Moonshot AI (a Chinese Artificial Intelligence company) recently announced their new AI model, Kimi K2, which is an open-source model purposely built for agentic tasks, and some even consider this model an alternative and open-source version of the Claude Sonnet 4 model.

While Claude Sonnet 4 comes with $3/M input token and $15/M output token, Kimi K2 is a fraction of that and comes at $0.15/M input token and $2.50/M output token. Crazy, right?

According to the Moonshot AI team, Kimi K2 has outperformed almost all coding models in many benchmarks, but of course, the main test comes with using and testing in a real-world scenario.

Kimi K2 AI Model Benchmark

So, in this article, we'll see what Kimi K2 can do and how well it compares with Sonnet 4 in coding.

Angrybird interacting with a telescope


TL;DR

If you want to dive straight into the results and see how both models perform in coding, especially when testing them head-to-head, here's how the results turned out:

  • If we compare frontend coding, both are solid, but I slightly prefer Kimi K2’s responses.
  • Neither model got the MCP integration working out of the box, but Kimi K2’s implementation was closer to being usable.
  • For newer libraries and agentic workflows, both struggle.
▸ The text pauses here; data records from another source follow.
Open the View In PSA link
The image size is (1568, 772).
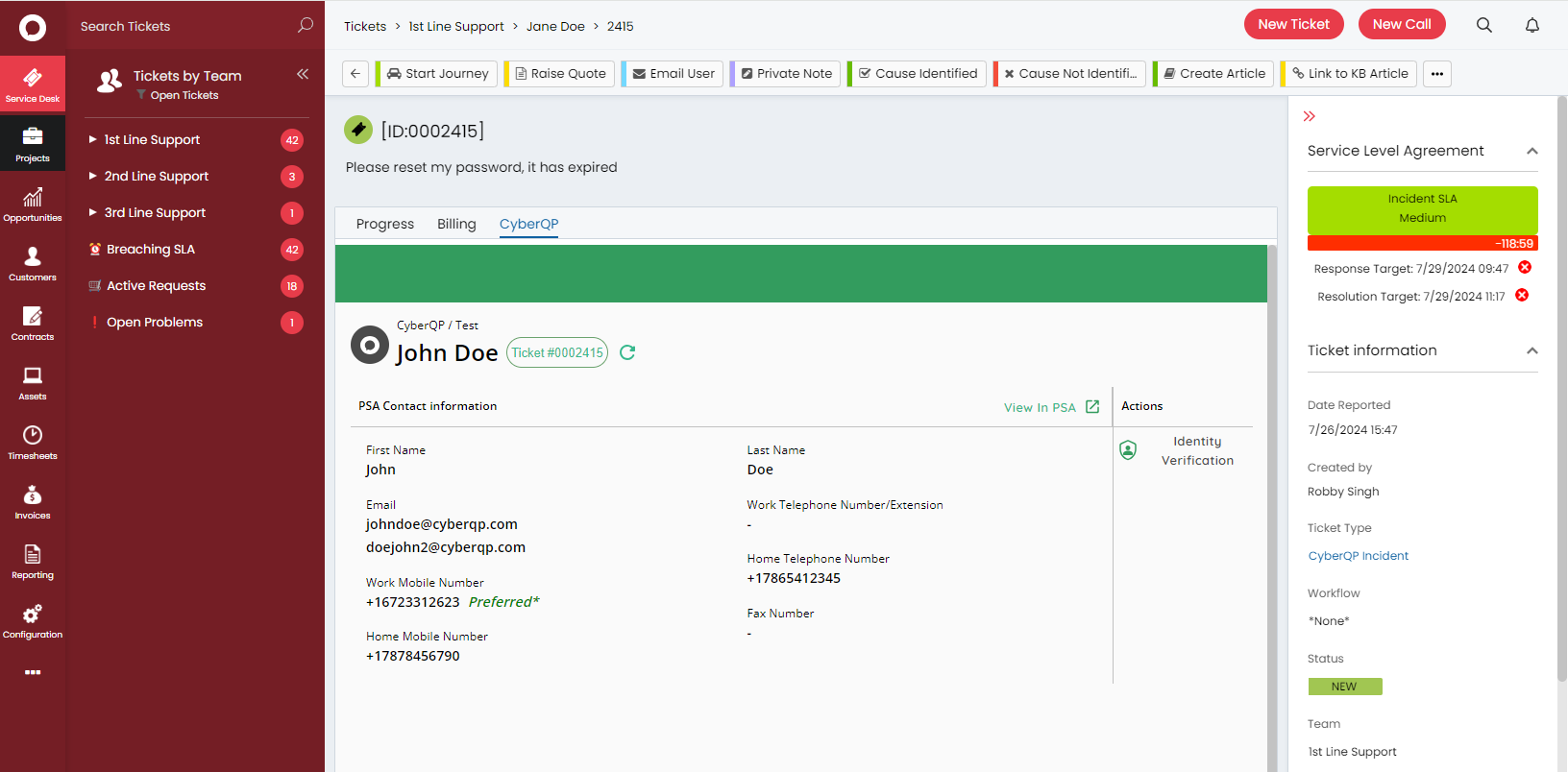point(1050,407)
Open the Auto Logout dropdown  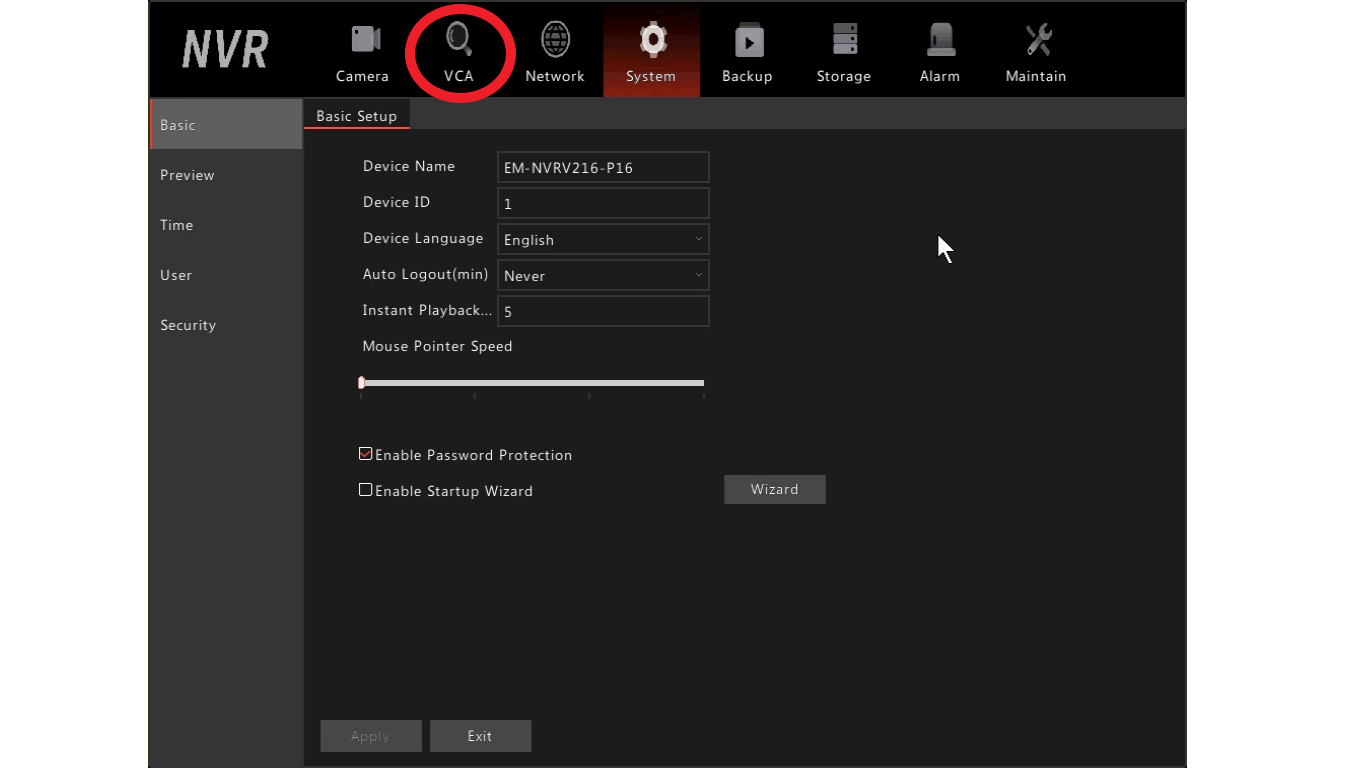pyautogui.click(x=603, y=276)
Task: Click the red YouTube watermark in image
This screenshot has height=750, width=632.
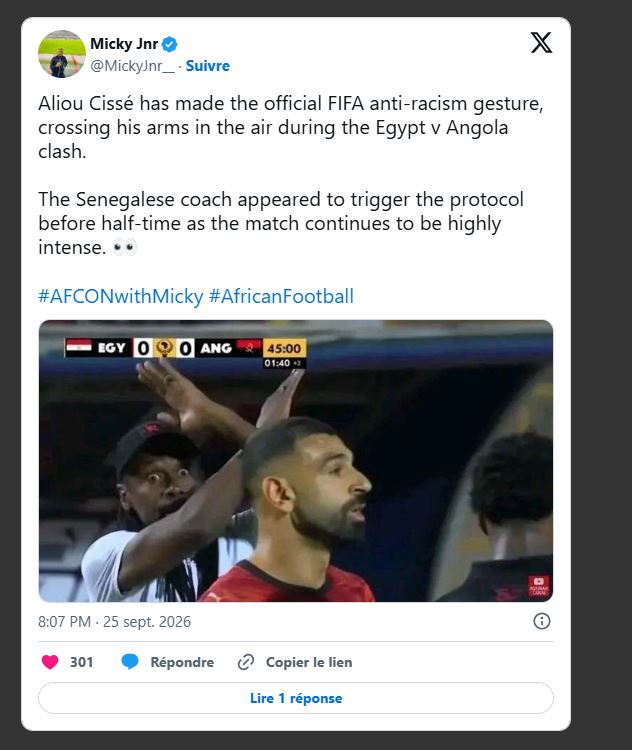Action: [x=539, y=586]
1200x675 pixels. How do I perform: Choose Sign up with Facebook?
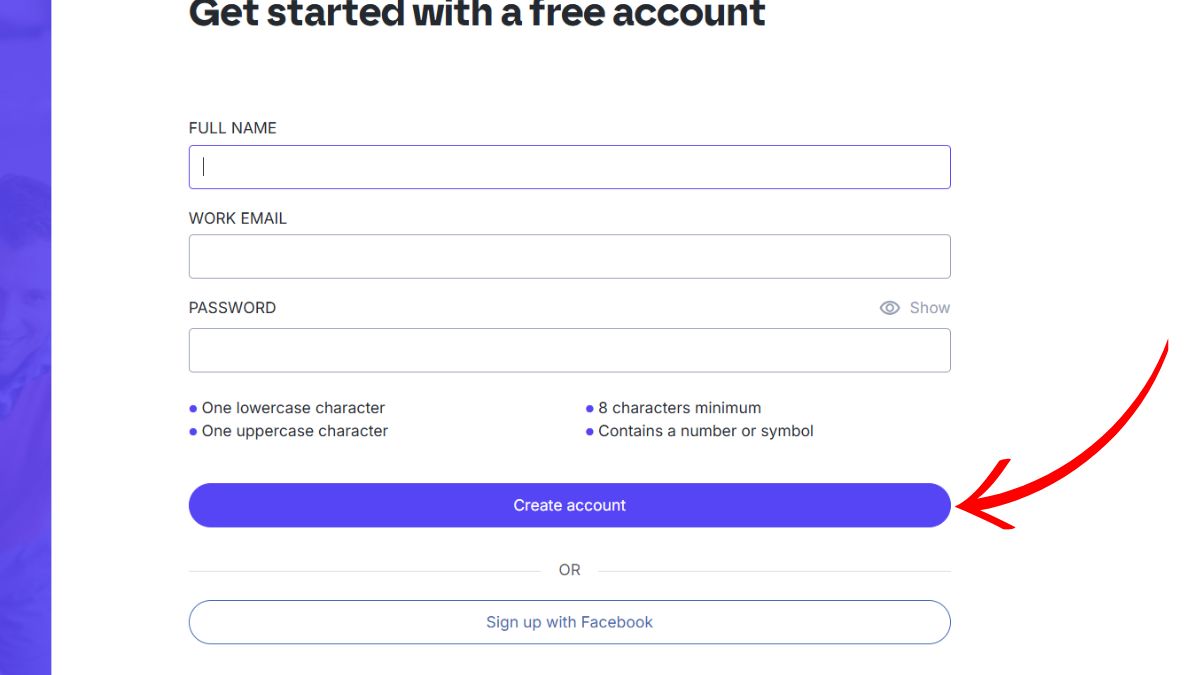569,622
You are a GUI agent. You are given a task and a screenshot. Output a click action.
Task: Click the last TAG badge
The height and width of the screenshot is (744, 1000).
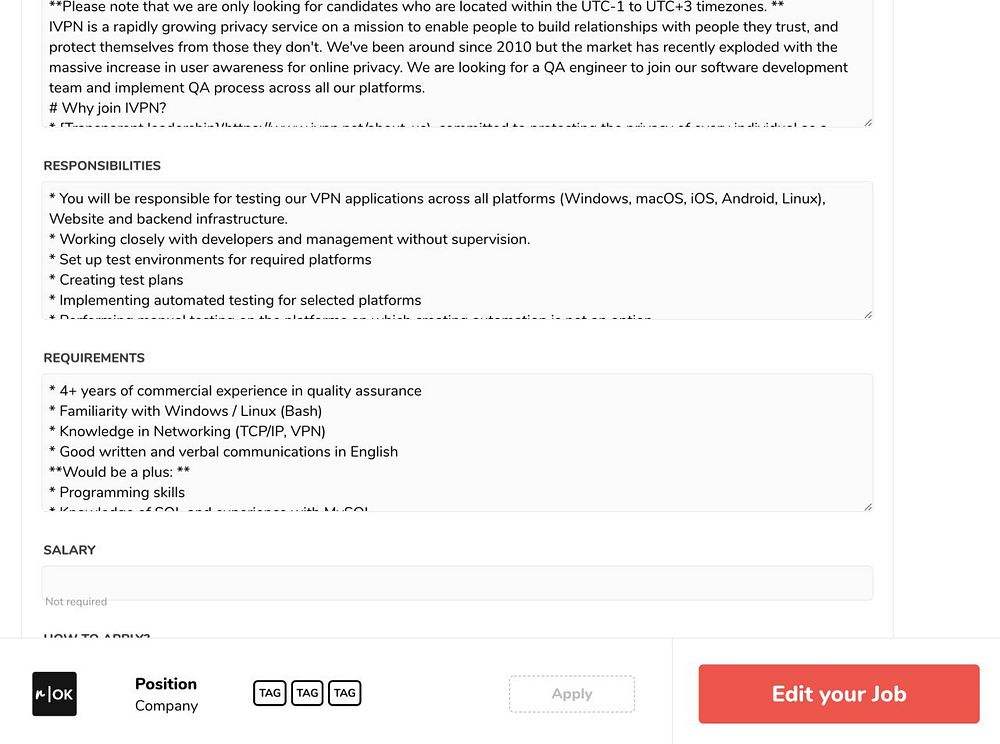pos(344,692)
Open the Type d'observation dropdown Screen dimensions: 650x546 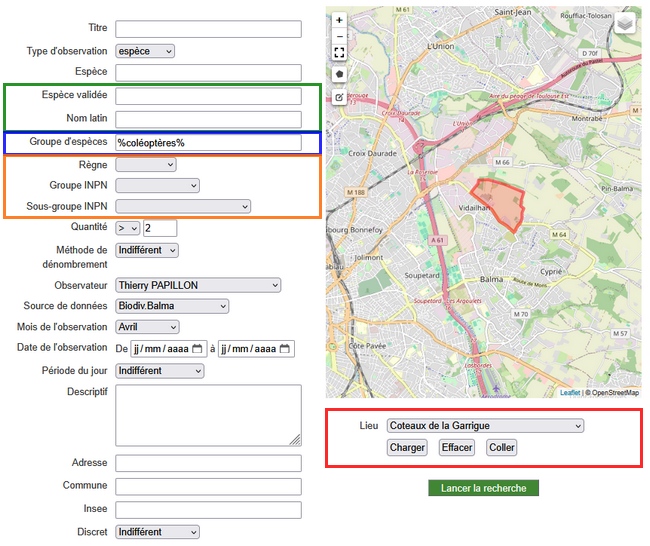point(145,51)
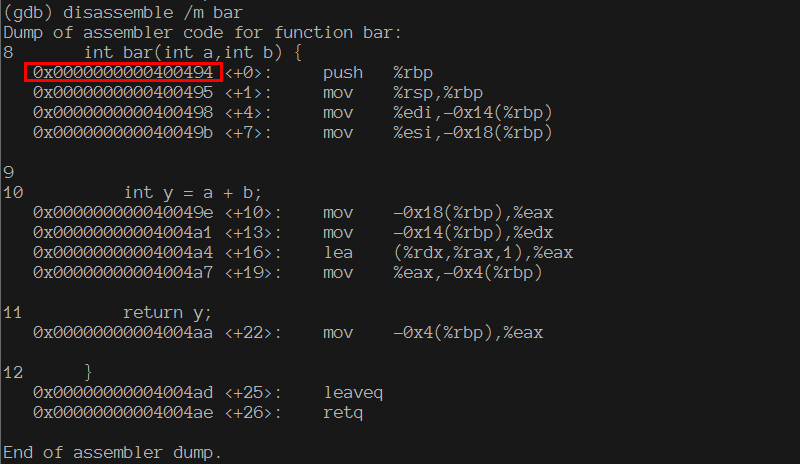Click the address 0x0000000000400495
Image resolution: width=800 pixels, height=464 pixels.
pos(123,92)
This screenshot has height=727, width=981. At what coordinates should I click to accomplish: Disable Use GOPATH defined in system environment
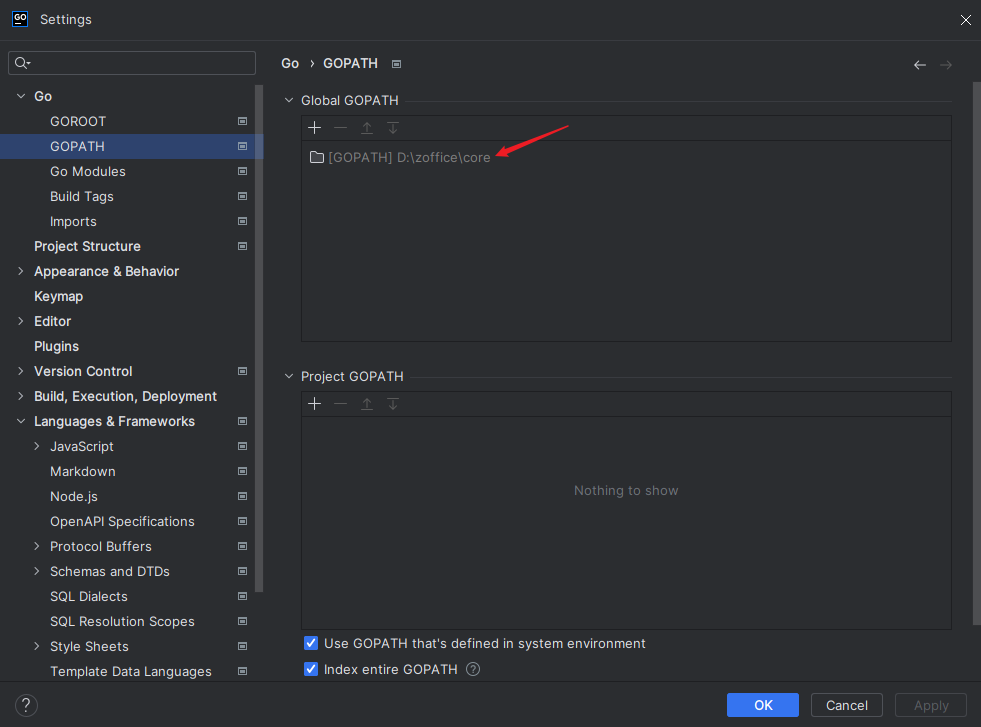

But Kimi K2 looks more promising.
  • We ran two code-heavy prompts with Claude Sonnet 4, resulting in approximately 300K token consumption and a cost of about $5.
  • For comparison, Kimi K2 used a similar number of tokens and cost only about $0.53, which is nearly 10 times cheaper.

Kimi K2 has a very low output of tokens per second, around 34.1, significantly slower than Claude Sonnet 4, which is around 91.3. However, you do get slightly better coding responses, with not much difference in code quality either.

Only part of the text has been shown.